According to Igor Cherginets, Belavia’s deputy director general, this intention was behind Russia’s decision to revoke Belavia’s flight permit.

“The motives of the Russian side were as follows: we want more flights and we will make more flights,” Cherginets said. In his words, today’s telegram from the Russian air transport agency notifying of the permit revocation in 2012 openly said this.

Cherginets reminded that in line with Russian-Belarusian agreements, Moscow and Minsk make flights on a parity basis. “The Russian side insisted on five flights despite the fact that it exceeds the number of flights performed by the Belarusian side,” he said.

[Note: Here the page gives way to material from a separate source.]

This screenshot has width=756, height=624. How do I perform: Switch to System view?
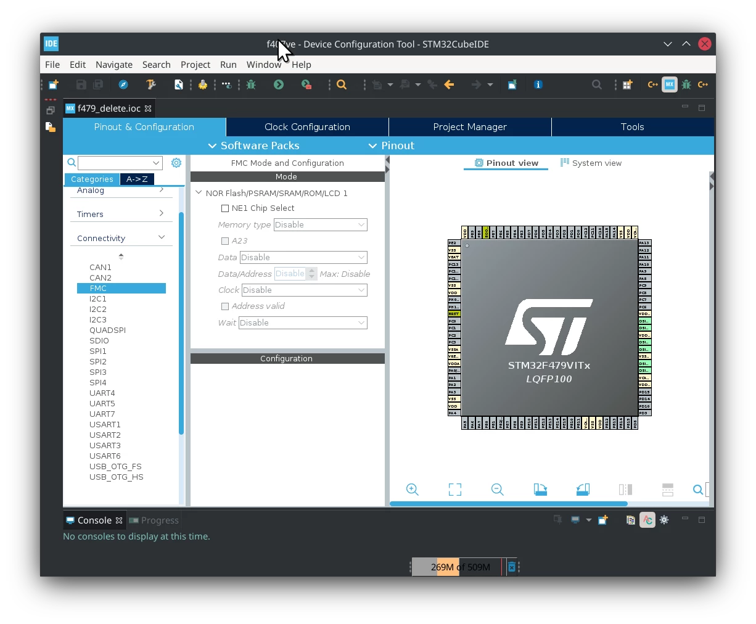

Apart from that, if more flights are allowed between the two capitals, their efficiency will go down. In his words, only 55 percent of seats onboard planes making flights between Russia and Belarus are occupied and airlines’ losses will inevitably increase in case more flights are added.

He also reminded that following the Russian ban the Belarusian air transport authorities had to revoke permits from all Russian air companies but later it was agreed to resume flights between Moscow and Minsk. The Belarusian side, he noted, had to meet Moscow halfway and issue a temporary permit for five flights a day until negotiations on Thursday.

In the mean time, one of the two suspended Belavia’s planes took off from Minsk to Moscow at 11:22 a.m. local time (12:22 Moscow time). The second plane will soon take off as well.

Today’s dispute has told on as many as 360 passengers, who were unable to fly in both directions in time, Cherginets said.

“Some strange force has intervened and Russian air transport authorities revoked Belavia’s license having ruined the passengers’ plans, many of whom were to make a transit stopover in Moscow,” he said. In his words, on passengers’ request the Belarusian side either returned money for unused tickets or provided seats onboard other planes.

“The parity principle must be observed,” i.e. each side is to perform four flights a day, as was provided in the Belarusian-Russian intergovernmental agreement he stressed.